▶ Task objective: From the items below, please extract the lines from the one with "Given: Collapse the" up to and including the one with "Looking at the", copying each line word for word. Leave the pictures out of your answer.

▶ Input rows:
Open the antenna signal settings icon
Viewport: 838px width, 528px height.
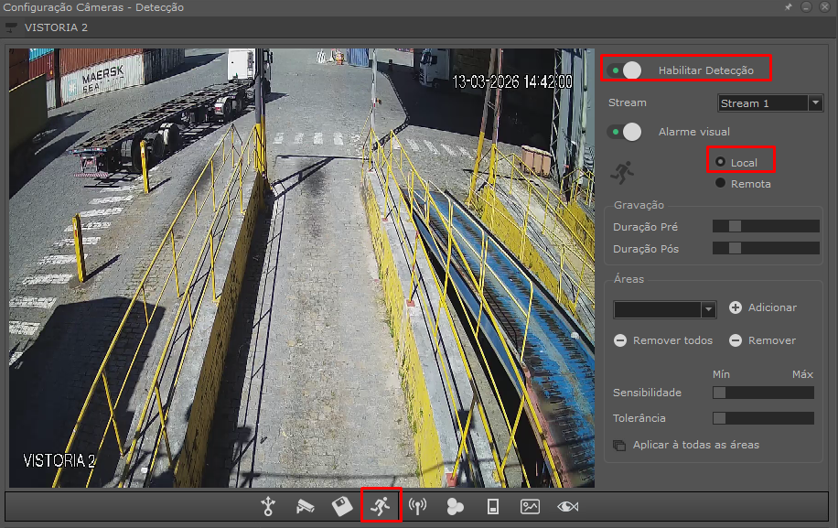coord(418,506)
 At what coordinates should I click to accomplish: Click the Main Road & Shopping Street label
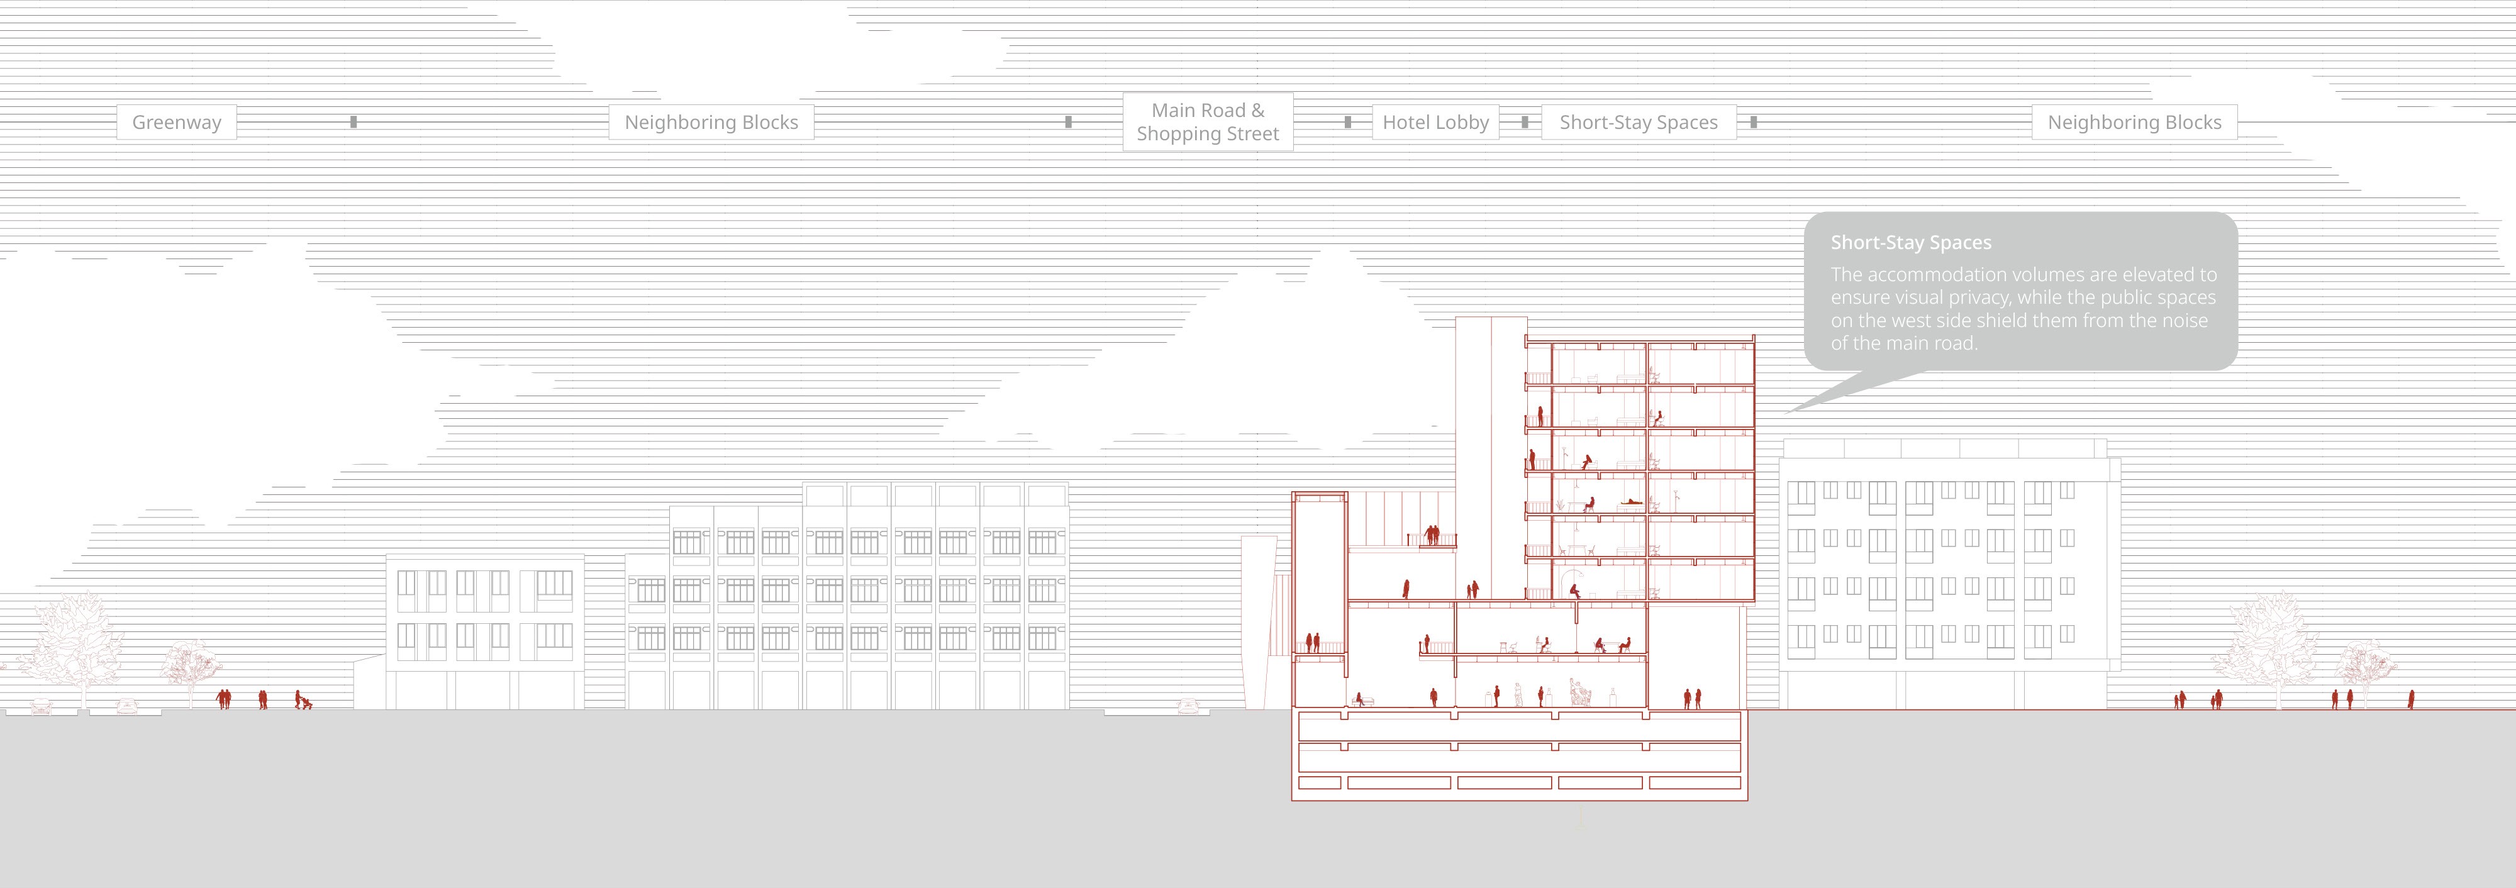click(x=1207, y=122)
...
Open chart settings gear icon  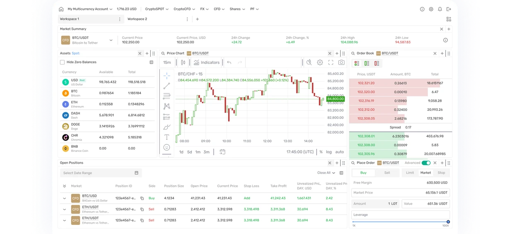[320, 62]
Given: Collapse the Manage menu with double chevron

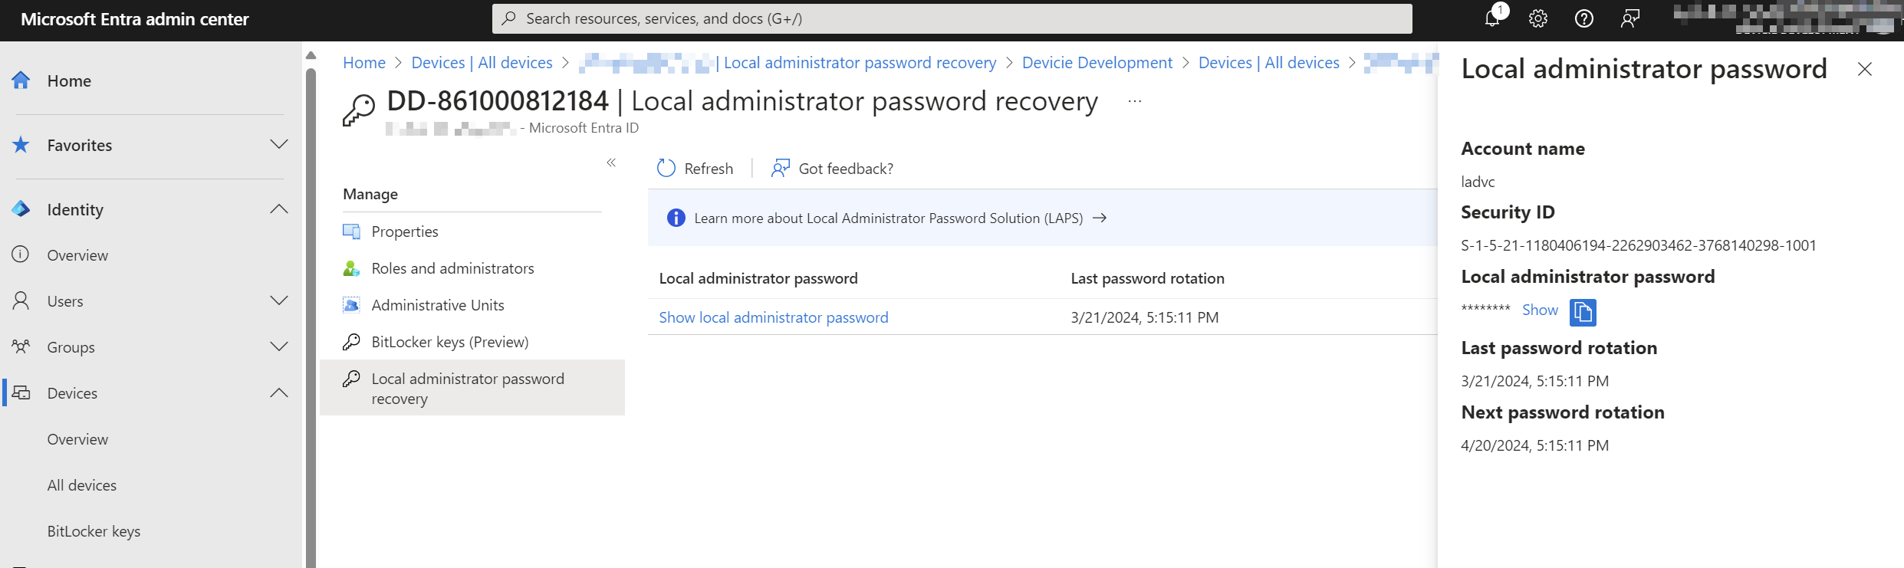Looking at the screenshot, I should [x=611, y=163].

▶ Exercise solution:
Given: Collapse the Manage menu with double chevron

Looking at the screenshot, I should [x=611, y=163].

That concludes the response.